Personal information
- Born: 1915
- Died: 1996 (aged 80–81)

Career information
- College: none - Ottawa Strathcona (Jr.)

Career history
- 1938–42: Ottawa Rough Riders
- 1943: Ottawa Combines
- 1944: Ottawa Trojans
- 1945–50: Ottawa Rough Riders

Awards and highlights
- Grey Cup champion (1940); Jeff Russel Memorial Trophy (1948); CFL All-Star (1945);

= Eric Chipper =

Canadian football player (1915–1996)

Eric Chipper (1915–1996) was an all-star and Grey Cup champion Canadian football player, playing from 1938 to 1950.

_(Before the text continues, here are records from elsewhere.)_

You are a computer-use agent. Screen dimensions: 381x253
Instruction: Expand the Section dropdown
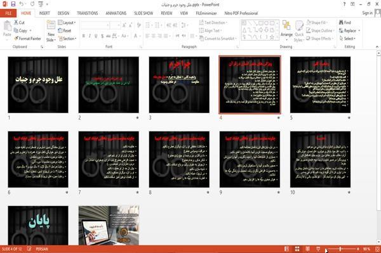(x=67, y=39)
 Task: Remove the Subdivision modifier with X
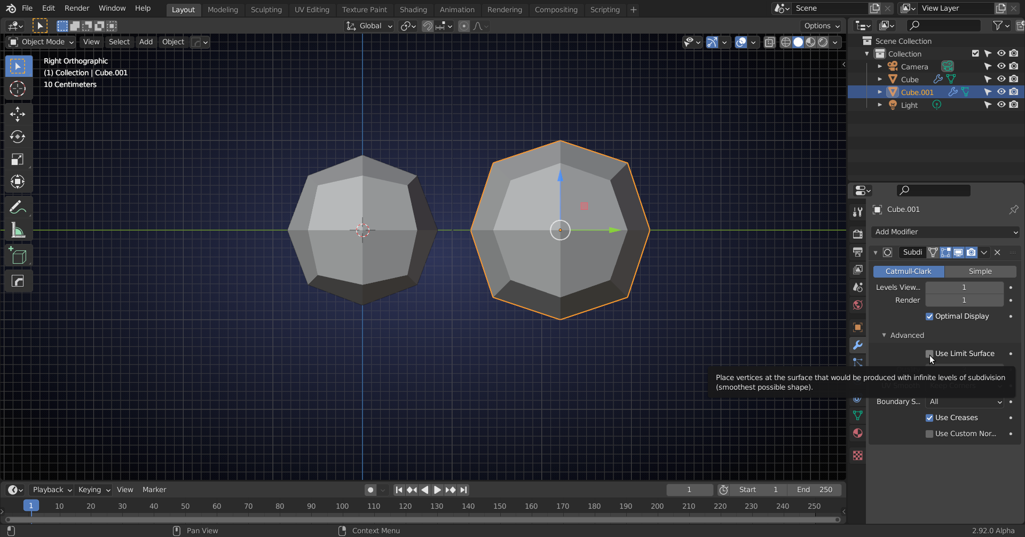pyautogui.click(x=997, y=252)
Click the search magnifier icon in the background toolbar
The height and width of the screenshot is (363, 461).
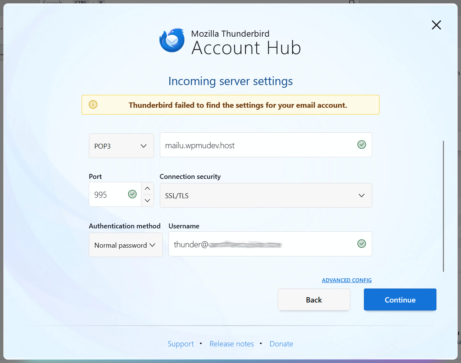351,3
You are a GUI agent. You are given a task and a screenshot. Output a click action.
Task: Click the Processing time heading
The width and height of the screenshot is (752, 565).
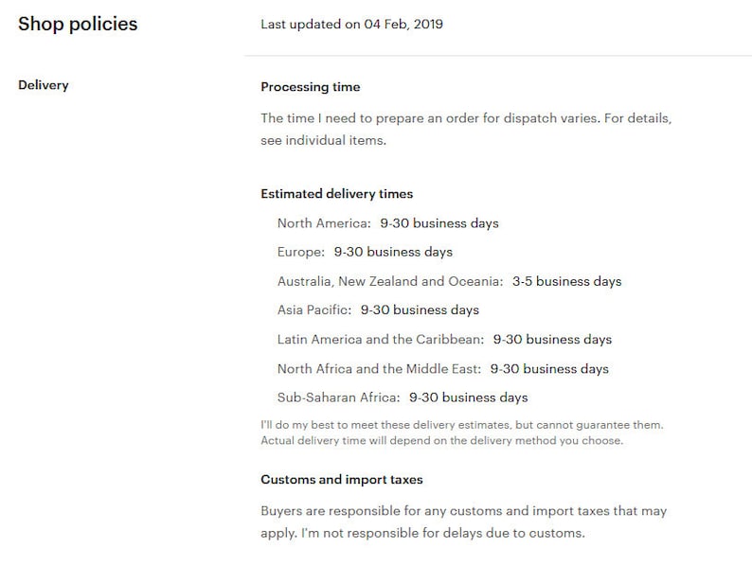tap(311, 87)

Starting with the Ottawa Rough Riders in 1938, Chipper played halfback and (when George Fraser retired) was a league leading kicker. He won the Grey Cup in 1940. During the war years he played in the Ontario Rugby Football Union, with the Ottawa Combines in 1943 and the Ottawa Trojans in 1944. In 1945 he was selected as an all-star and in 1948 he won the Jeff Russel Memorial Trophy as the best player in the Interprovincial Rugby Football Union, on the strength of his 37 points (1 touchdown, 3 field goals, and 23 converts.)